Illumina released a new NovaSeq flowcell today: S Prime (SP). This allows users to run a very small number of samples and is much more akin to a HiSeq flowcell; one SP flowcells generates 1.6 billion reads or about 4-5 lanes of a HiSeq. It was not immediately clear if this is a single lane flowcells – but I’d expect this to be so making the instrument easier to run for smaller experiments.

I wrote several posts when NovaSeq was launched (here, here & here) and Mick Watson (Opiniomics) wrote a very nice post highlighting the savings in experimental costs that the system was likely to bring.

2-colour chemistry: Mick highlighted the move from the original Solexa/HiSeq 4 colour, to the NextSeq’s 2 colour chemistry.  He pointed to a SeqAnswers thread where Brian Bushnell highlighted the lower quality sequence data. Illumina claim 75% of bases will be above Q30 for 2x150bp reads.

I’ve not followed up on this but would have expected to hear unhappy users if NovaSeq was not delivering the data quality needed. Big labs have run lots of samples on NovaSeq now so I’m reasonably confident we can sleep safely where %Q30 is concerned.

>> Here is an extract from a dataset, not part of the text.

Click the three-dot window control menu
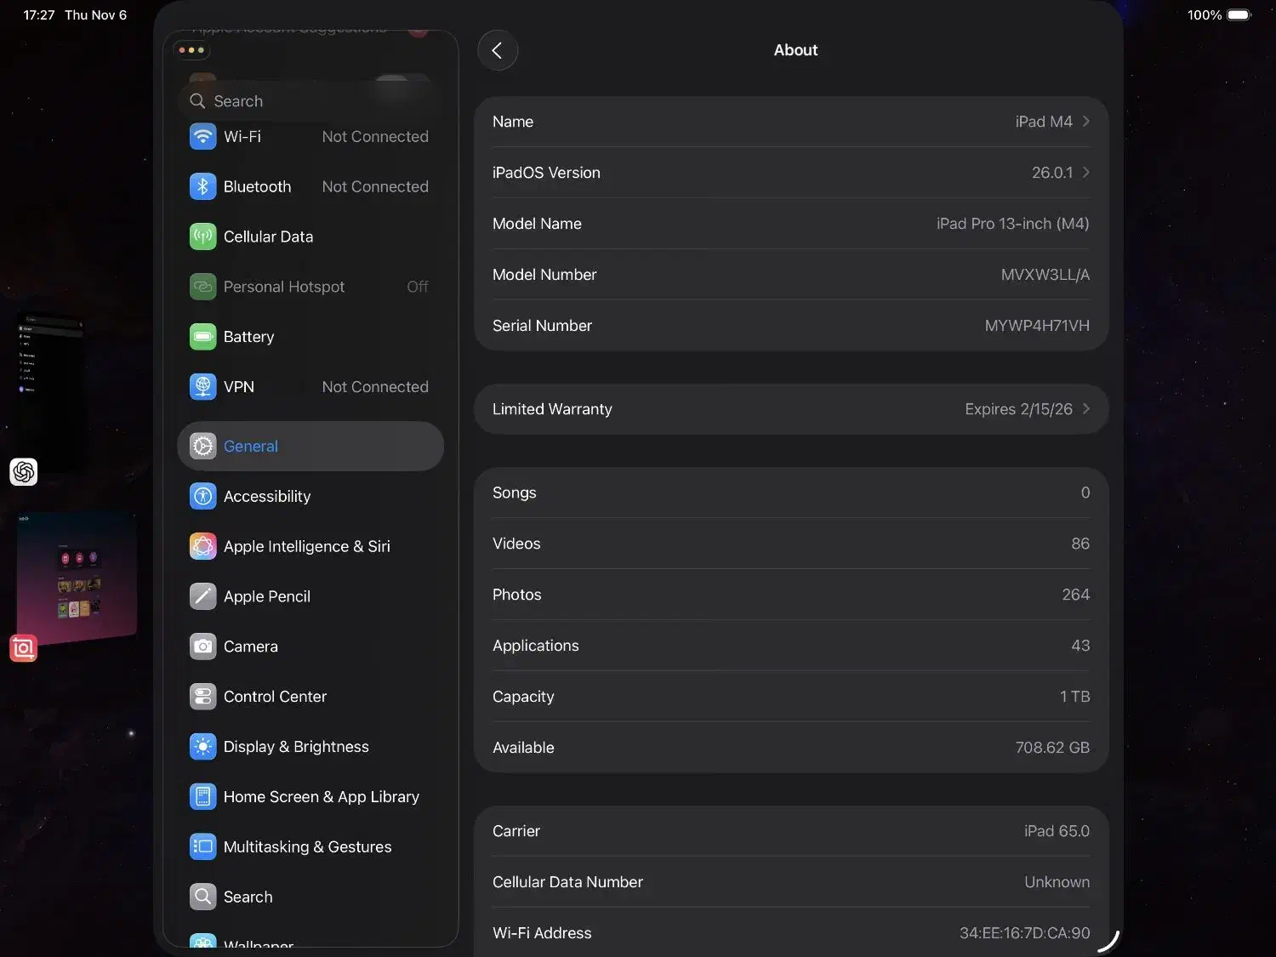The width and height of the screenshot is (1276, 957). [x=191, y=50]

Barcode-swapping: The SP flowcell may allow smaller numbers of samples to be run but you’ll still need to use unique-at-both-ends barcodes – fortunately these are now available from Illumina and other providers.

Where’s the single-end kit? One thing that is still missing is a single end sequencing kit. I’ve been a long-time believer that for many DGE experiments the 40% lower costs of SE vs PE mean most users would be better getting more replicates and more reads than using paired-end reads. Something not everyone agrees with…but I’d like to see a robust discussion with Illumina.